The NSE is now targeting total market capitalisation of $1trn by 2016, around 10 times the current level, which should significantly increase the bourse’s ability to absorb external shocks. According to Oscar Onyema, the CEO of the NSE, companies active in some of Nigeria’s largest and most vibrant economic sectors should be encouraged to list.
“A good stock market should be reflective of the economy in which it operates. If you look at agriculture, which currently makes up 40% of GDP in addition to oil and gas, utilities, and telecoms, which is the fastest-growing sector of the economy, we want that to be reflected in the exchange. When well represented, a stock market can be a strong barometer for a national economy,” he told OBG.
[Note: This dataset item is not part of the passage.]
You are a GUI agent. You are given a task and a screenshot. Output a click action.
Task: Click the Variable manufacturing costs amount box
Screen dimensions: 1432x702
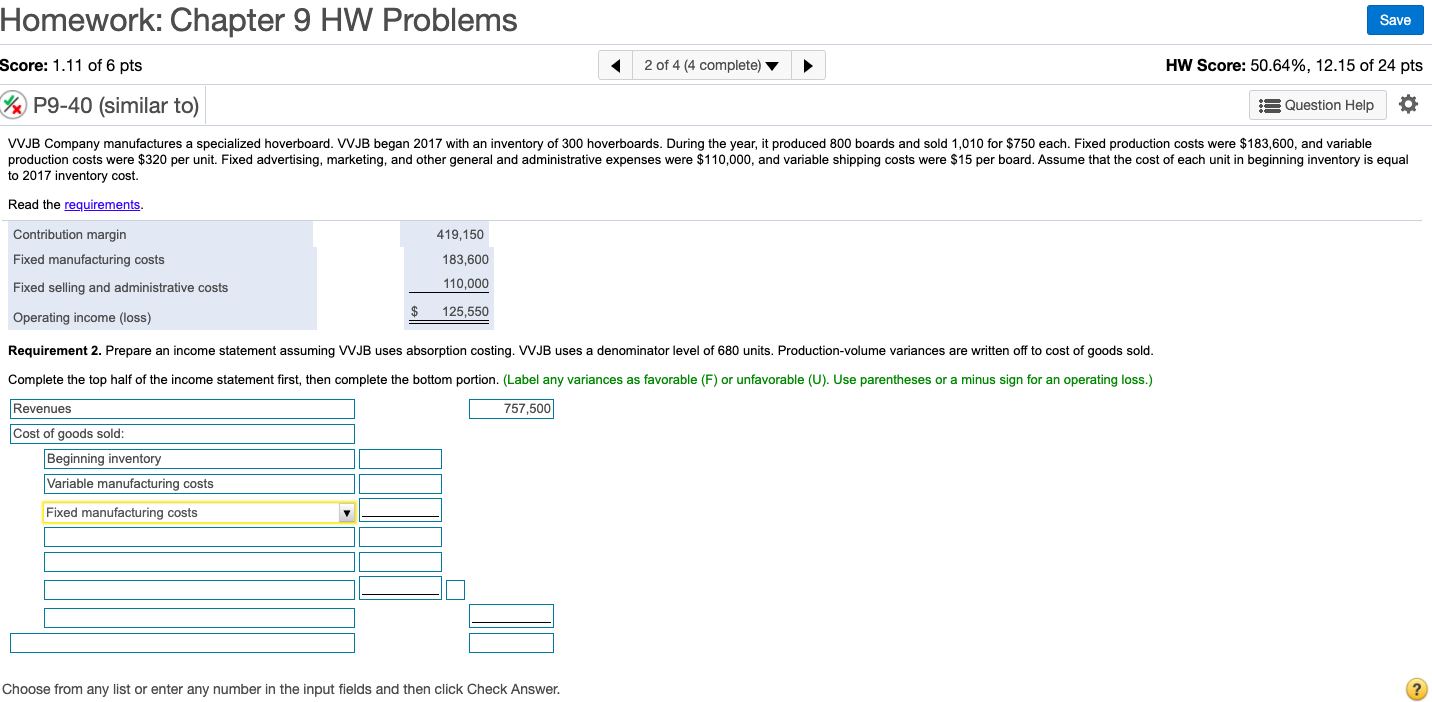coord(400,483)
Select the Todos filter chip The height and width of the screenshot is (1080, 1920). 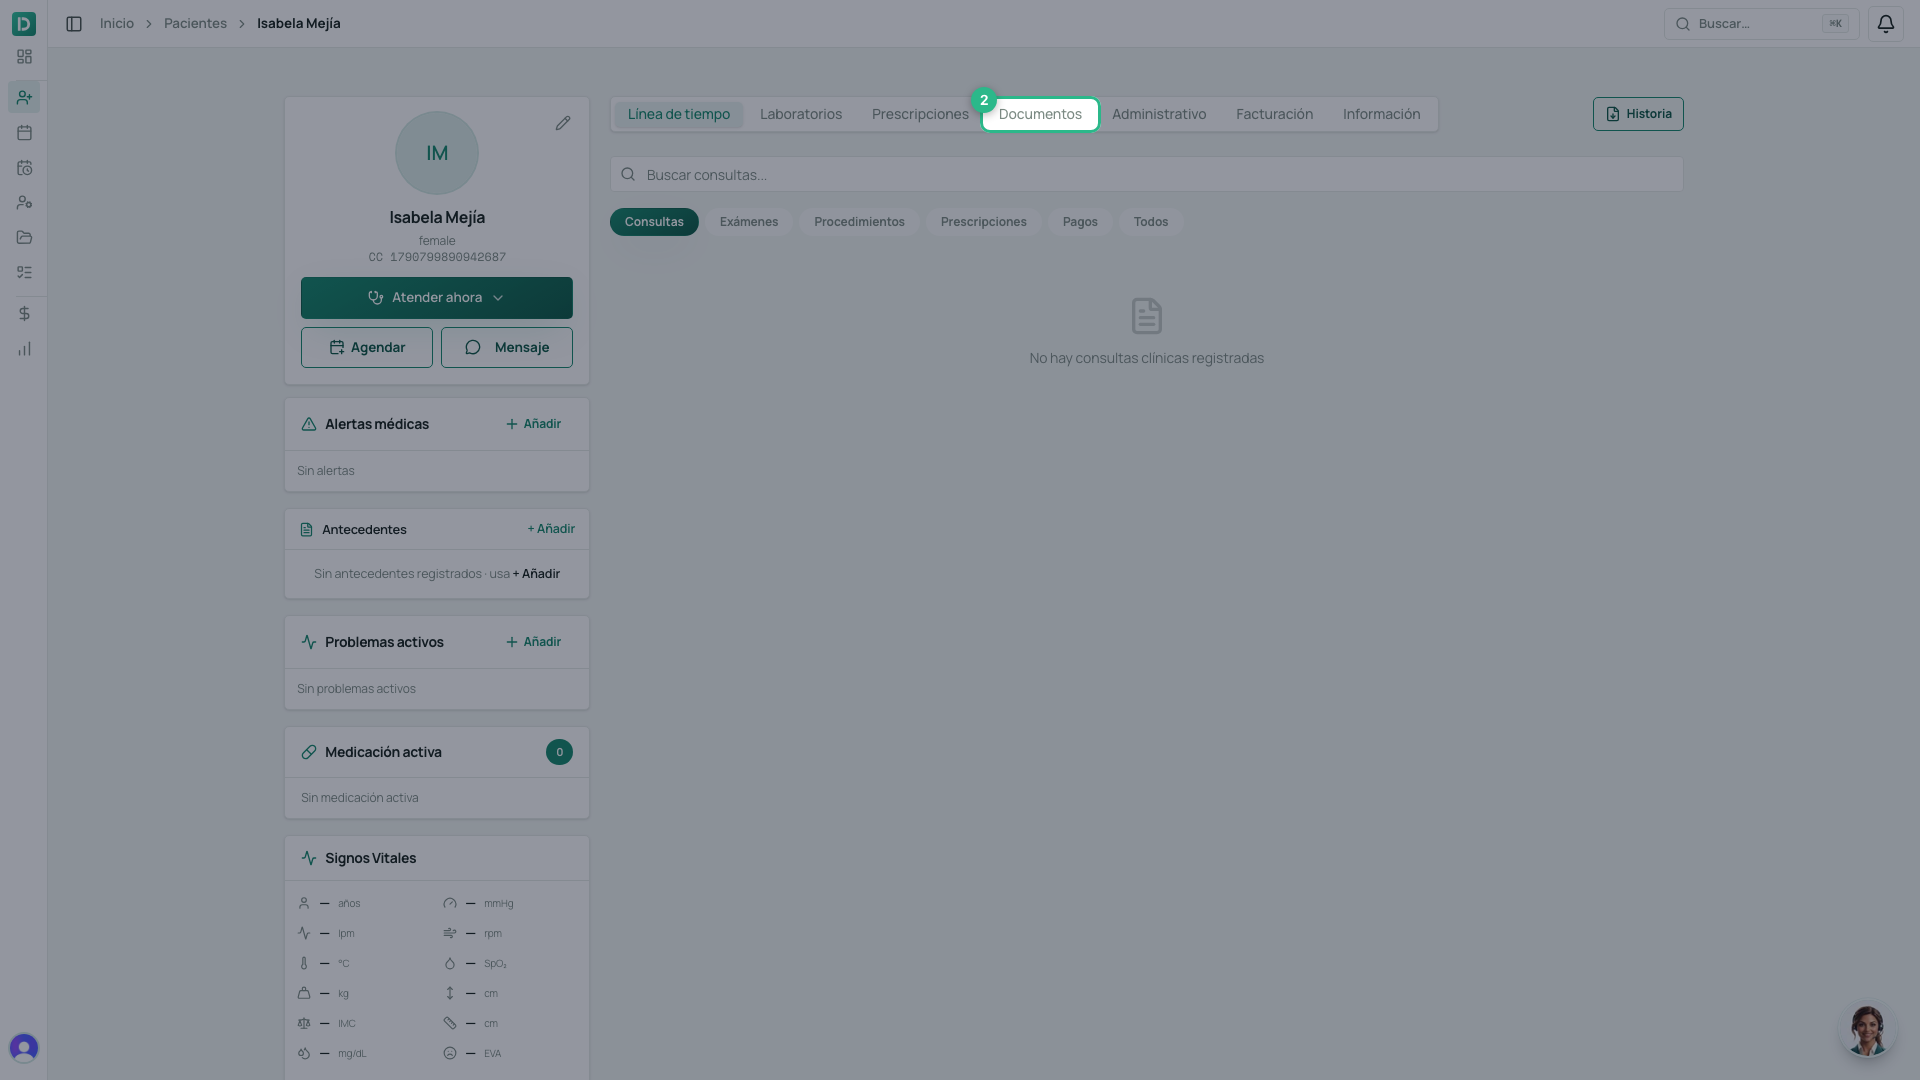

Other markets in the region have had success with encouraging oil and gas interests to list. The nearby Ghana Stock Exchange, a bourse far smaller than the NSE, benefitted enormously from a secondary listing by London-listed explorer Tullow Oil in 2011, a move that virtually doubled the exchange’s total capitalisation.
Local markets are deep enough to support capital-intensive schemes, whether in oil and gas, infrastructure or elsewhere, according to the Nigeria’s Chartered Institute of Stockbrokers (CIS), which has urged companies in sectors including housing and power to list on the NSE to finance expansion. The CIS aims to deploy the N3.4trn ($21.4bn) that it says is lying dormant in pension funds, adding that brokers should develop products to encourage funds to invest that money in capital markets. Proposed revisions to the pension system could help in this regard.
The penetration of the NSE by foreign investors is a good sign of the exchange’s appeal and accessibility, which should stand it in good stead. Yet it remains vulnerable to international fluctuations. Recent changes to regulations have helped strengthen the market; greater liquidity (and the higher stability that it brings) and a broader range of products should enhance both the NSE’s attractiveness to long-term investors, domestic and foreign, as well as to key local companies looking to tap into new sources of funds.